_The problem_
Only one stretch of the material below is wanted: everything from the line containing "The image size is (1600, 831)." down to the line containing "Screen dimensions: 474x455", both ends included. Repeat it exactly and skip the pictures.

_Source material_
#####
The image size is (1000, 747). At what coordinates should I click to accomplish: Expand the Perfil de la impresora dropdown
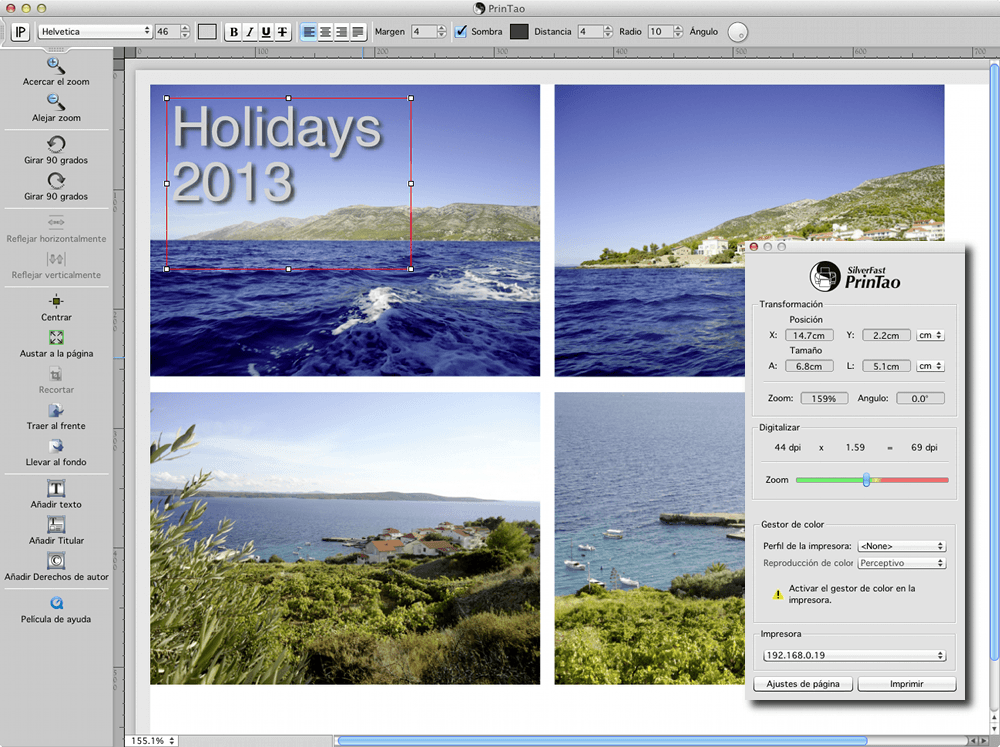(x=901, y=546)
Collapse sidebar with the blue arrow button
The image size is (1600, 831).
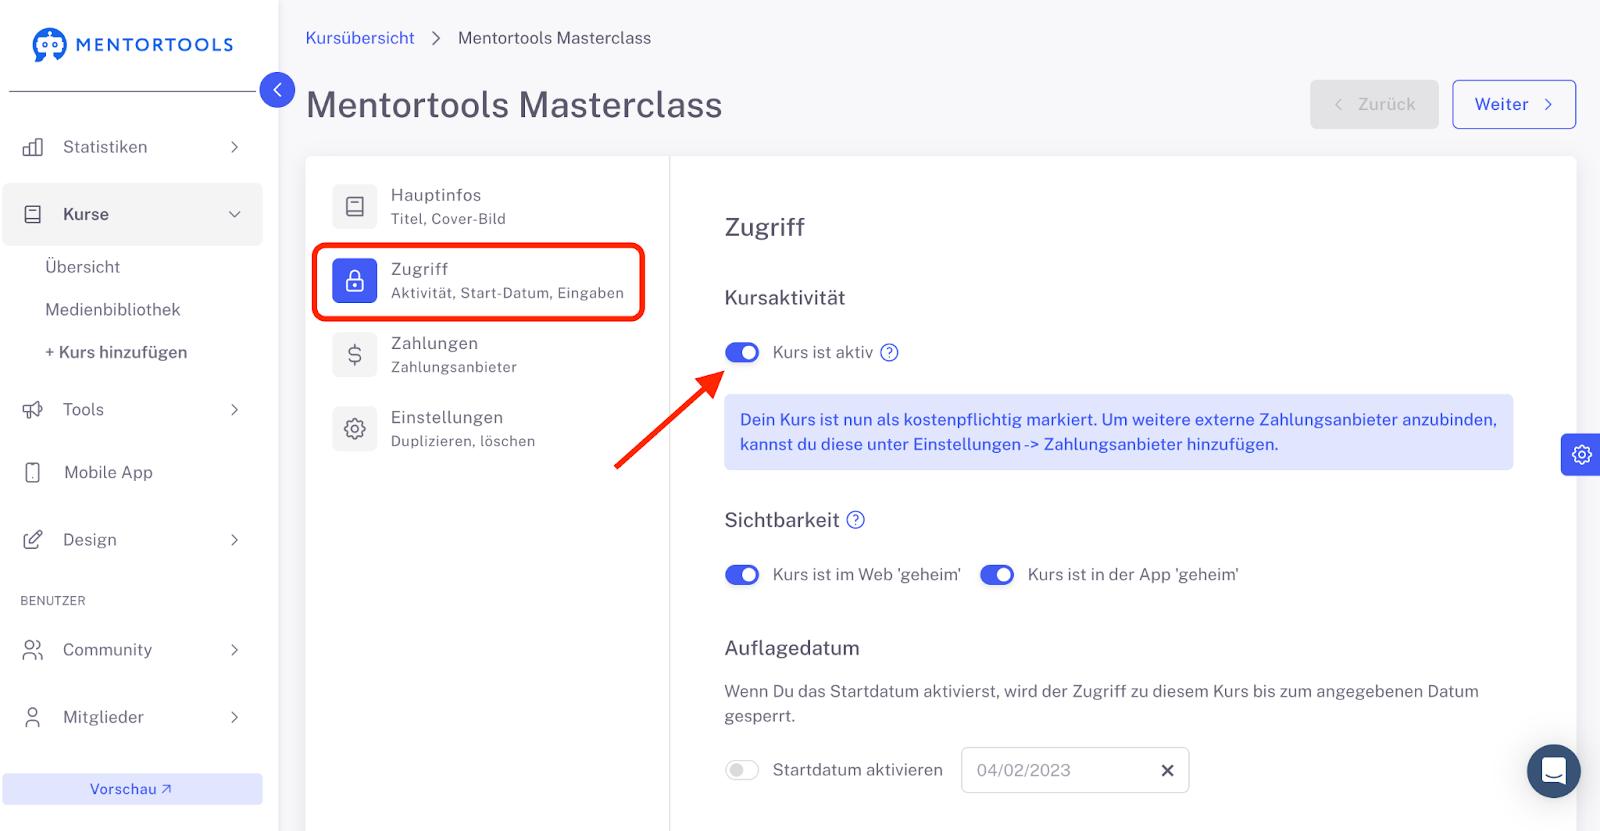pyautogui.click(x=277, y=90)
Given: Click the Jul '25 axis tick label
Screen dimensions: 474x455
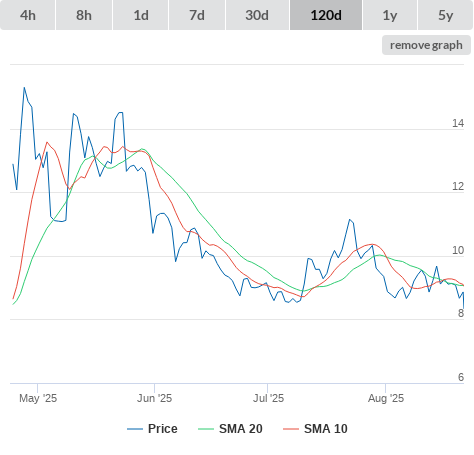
#####
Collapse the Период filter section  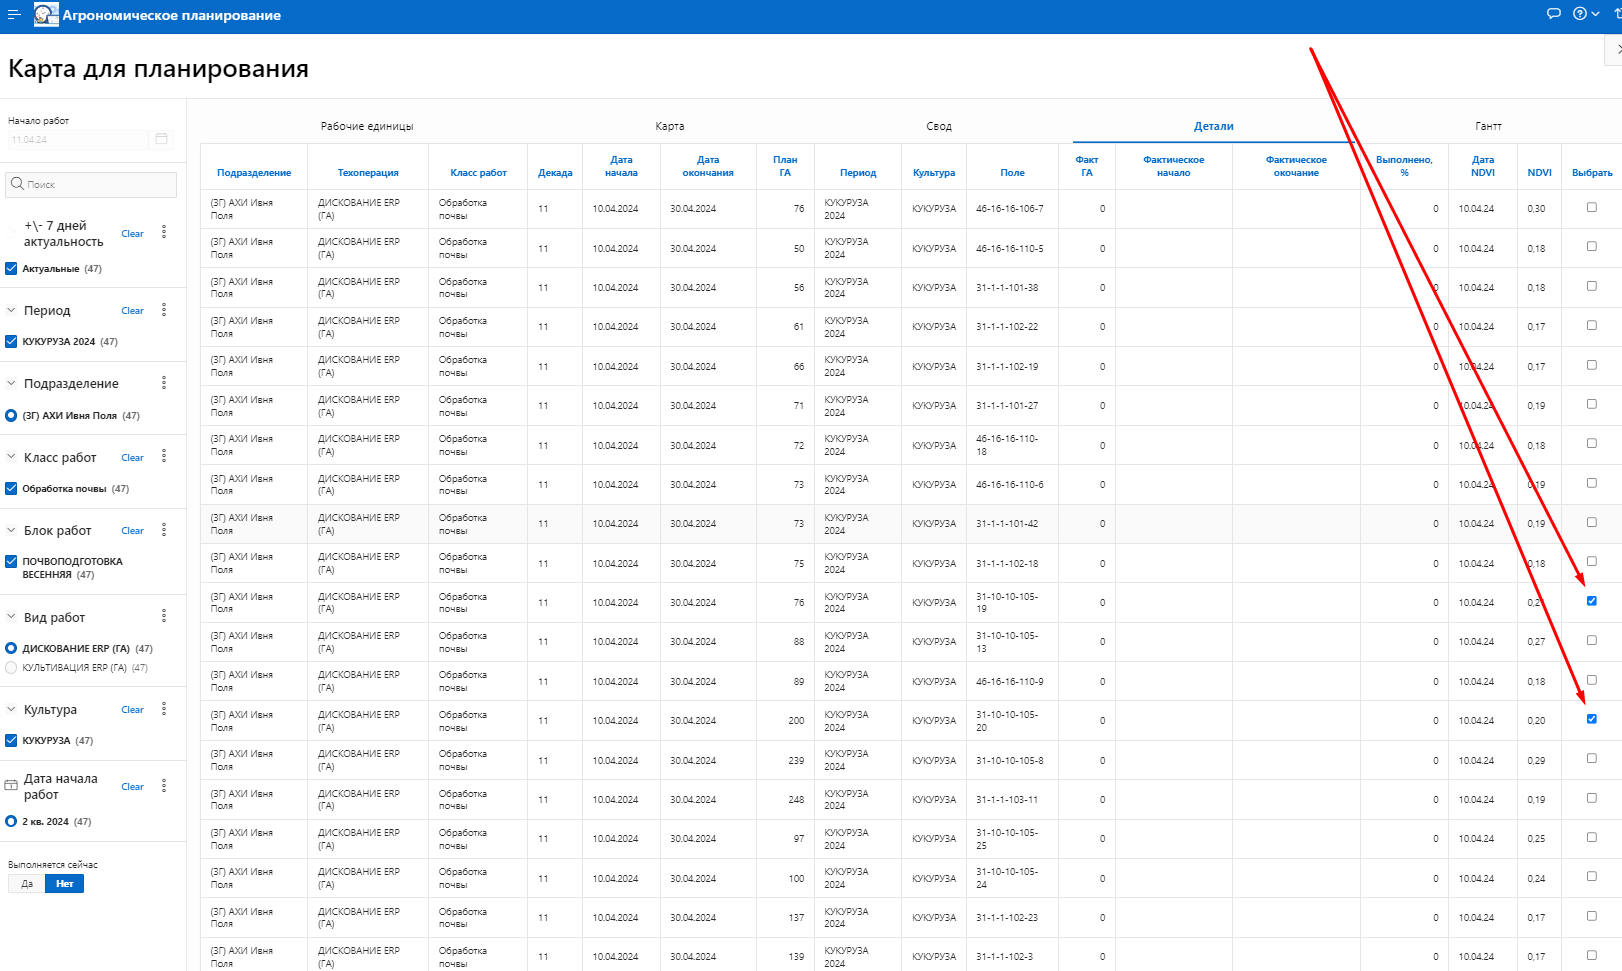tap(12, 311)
#####
_Task response_
The image size is (1600, 831).
pyautogui.click(x=277, y=90)
Given: Click the Jul '25 axis tick label
Screen dimensions: 474x455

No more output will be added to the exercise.